Exercise passage =>
##########
Open jmontoyam opened 3 years ago
Hi @jmontoyam,
you're completely right that dask_image
shouldn't be significantly slower than the "pure dask" example you provide. Cool that you provide code and timings!
I had a look at your example and found that the problem is that dask_image
reads each individual tile using pims.open
on the input file pattern, rather than reading in the relevant file in a more targeted manner. So for each read, pims
instantiates an ImageSequence
, and this is taking very long. These are the relevant lines of the dask_image
code:
I guess for the application you're working on your "pure dask" code does the trick. As you also commented, it's okay that it's a bit slower than the sequential non-dask version, since its primary purpose consists of providing lazy data chunks.
For dask_image
it would be great to fix this though. This issue relates to https://github.com/dask/dask-image/issues/121. I'm writing a PR proposing a solution (will be linked here).
Thank you very much @m-albert!, I am happy to contribute for the first time to this amazing project, even though it is just a tiny bug report :relaxed: ...Please excuse me the following beginner question: why does dask-image use pims for loading the images?...why not use, for instance, a standard delayed skimage.io.imread?
why does dask-image use pims for loading the images?...why not use, for instance, a standard delayed skimage.io.imread?
@jmontoyam That's a good question. Regarding the delayed
part of your question, dask_image
currently uses da.map_blocks
which can lead to cleaner dask graphs than constructing arrays using delayed
(would need to double check this though).
Regarding the skimage.io.imread
part of the question, in this thread https://github.com/dask/dask-image/issues/18 @jakirkham argues that pims
can return information about image dimensions in a lazy manner and supports the most file formats.
Thank you very much for the explanation @m-albert !...By the way, I have checked the #182 , and everything looks good to me, thank you very much for taking the time to address this issue! ;)
Sorry, clicked the wrong button!
I've just merged #182 from @m-albert now.
Since it seems like that fixes @jmontoyam's problem, I'll close this issue now. Feel free to reopen this issue if I'm wrong about that.
Reopening this issue, based on more recent discussions about the performance of imread.
From @m-albert in https://github.com/dask/dask-image/issues/194#issuecomment-791987698
Critically, dask.array.image.imread() does not show the same problem - https://github.com/dask/dask/blob/master/dask/array/image.py
Would we lose much functionality if that became the canonical way to open images? Perhaps we could adapt it to use pims instead of skimage by default.
This one wasn't on the list of imread functions profiled here. I'd say profiling the performance here might be a good next step. If it performs decently, maybe we move in that direction.
Here's a performance comparison:
import skimage.io
import pims
def pimread(fn):
with pims.open(fn) as imgs:
return np.asarray(imgs[0])
##########
Information supplied =>
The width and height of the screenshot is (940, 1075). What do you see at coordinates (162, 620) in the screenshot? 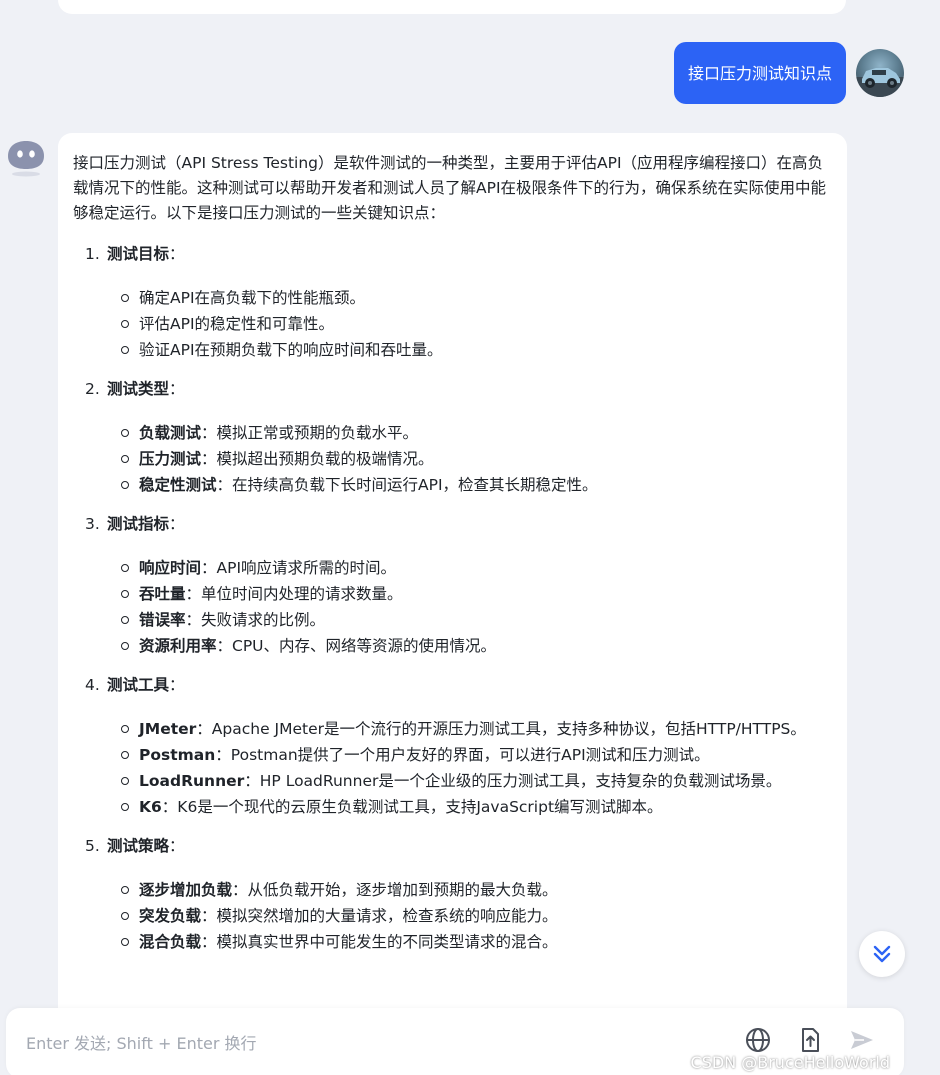
I see `bullet-term: 错误率` at bounding box center [162, 620].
##########
Print everything in the dask-image thread from "I've just merged" down to "in that direction.", copied word for word.

Exercise solution =>
I've just merged #182 from @m-albert now.
Since it seems like that fixes @jmontoyam's problem, I'll close this issue now. Feel free to reopen this issue if I'm wrong about that.
Reopening this issue, based on more recent discussions about the performance of imread.
From @m-albert in https://github.com/dask/dask-image/issues/194#issuecomment-791987698
Critically, dask.array.image.imread() does not show the same problem - https://github.com/dask/dask/blob/master/dask/array/image.py
Would we lose much functionality if that became the canonical way to open images? Perhaps we could adapt it to use pims instead of skimage by default.
This one wasn't on the list of imread functions profiled here. I'd say profiling the performance here might be a good next step. If it performs decently, maybe we move in that direction.